PROVIDED TEXT →
------------------------------------

3. create the missing side faces.

   For this we can exploit the original polygon. As we just copied the points then we know that pnt[3*i] is opposite to pnt[pnts0+3*i]. So we just create triangle faces joining the opposite edges of the polygon.

Here small C++ example I busted for this right now:

//---------------------------------------------------------------------------
#include <vcl.h>
#include <math.h>
#pragma hdrstop
#include "Unit1.h"
#include "gl_simple.h"
//---------------------------------------------------------------------------
#pragma package(smart_init)
#pragma resource "*.dfm"
TForm1 *Form1;
//---------------------------------------------------------------------------
const int N=128;
int pnts=6*3;                   // 3* number of points
float pnt[N]=                   // x,y per each point
    {
    -0.5,-0.5,0.0,              //   6 ------ 9
    -0.4, 0.0,0.0,              //    +      +
    -0.5,+0.5,0.0,              //     3   12
    +0.5,+0.5,0.0,              //    +      +
    +0.4, 0.0,0.0,              //   0 ----- 15
    +0.5,-0.5,0.0,
    };
int pol[N]={ 0,3,6,9,12,15 }, pols=6; // original polygon (3*pnt index), number of its vertexes
int fac[N]=                     // triangulation result (3*pnt index)
    {
    0,3,15,
    3,12,15,
    3,6,12,
    6,9,12,
    }, facs=4*3;                // number of triangles*3
//---------------------------------------------------------------------------
void extrude(float dz)

------------------------------------

MATERIAL PROVIDED →
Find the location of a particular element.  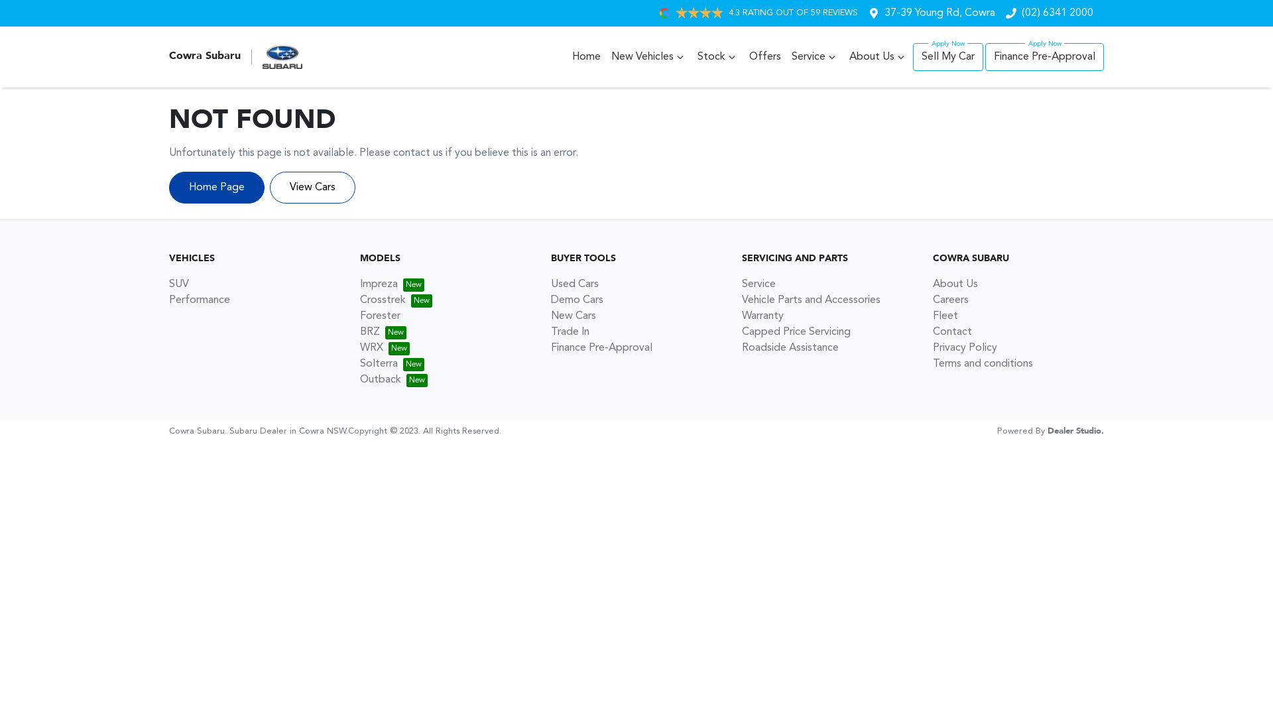

'Home' is located at coordinates (585, 56).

------------------------------------

THINGS TO DO →
a) Can you copy out the passage of the polygon extrusion excerpt that opens with the words containing "For this we" and closes with "of the polygon."?
b) Which files does the polygon extrusion excerpt pull in through #include directives?
c) How would the polygon extrusion excerpt go on from its final line?

IN RESPONSE →
a)
For this we can exploit the original polygon. As we just copied the points then we know that pnt[3*i] is opposite to pnt[pnts0+3*i]. So we just create triangle faces joining the opposite edges of the polygon.

b)
- vcl.h
- math.h
- Unit1.h
- gl_simple.h

c)
    {
    int i,i0,pnts0=pnts;
    // copy and reverse triangulation
    for (i=0;i<facs;i++)
     fac[facs+facs-1-i]=fac[i]+pnts; facs+=facs;
    // duplicate points
    for (i=0;i<pnts;i++) pnt[pnts0+i]=pnt[i]; pnts+=pnts;
    // extrude points
    for (i=      2;i<pnts0;i+=3) pnt[i]-=dz;
    for (         ;i<pnts ;i+=3) pnt[i]+=dz;
    // side faces
    for (i0=pols-1,i=0;i<pols;i0=i,i++)
        {
        fac[facs]=pol[i ]+pnts0; facs++;
        fac[facs]=pol[i ];       facs++;
        fac[facs]=pol[i0];       facs++;

        fac[facs]=pol[i0]+pnts0; facs++;
        fac[facs]=pol[i ]+pnts0; facs++;
        fac[facs]=pol[i0];       facs++;
        }
    }
//---------------------------------------------------------------------------
void gl_draw()
    {
    glClear(GL_COLOR_BUFFER_BIT|GL_DEPTH_BUFFER_BIT);
    glDisable(GL_TEXTURE_2D);
    glEnable(GL_DEPTH_TEST);
    glEnable(GL_LIGHTING);
    glEnable(GL_LIGHT0);
    glEnable(GL_CULL_FACE);
    glFrontFace(GL_CCW);
    glEnable(GL_COLOR_MATERIAL);
/*
    glPolygonMode(GL_FRONT,GL_FILL);
    glPolygonMode(GL_BACK,GL_LINE);
    glDisable(GL_CULL_FACE);
*/

    // set view
    glMatrixMode(GL_MODELVIEW);
    glLoadIdentity();
    glTranslatef(0.0,0.0,-5.0);
    static float ang=0.0;
    glRotatef(ang,0.2,0.7,0.1); ang+=5.0; if (ang>=360.0) ang-=360.0;

    // render mesh
    float *p0,*p1,*p2,n[3],a[3],b[3],c;
    glColor3f(0.7,0.7,0.7);

    glBegin(GL_TRIANGLES);
    for (int i=0;i+3<=facs;i+=3)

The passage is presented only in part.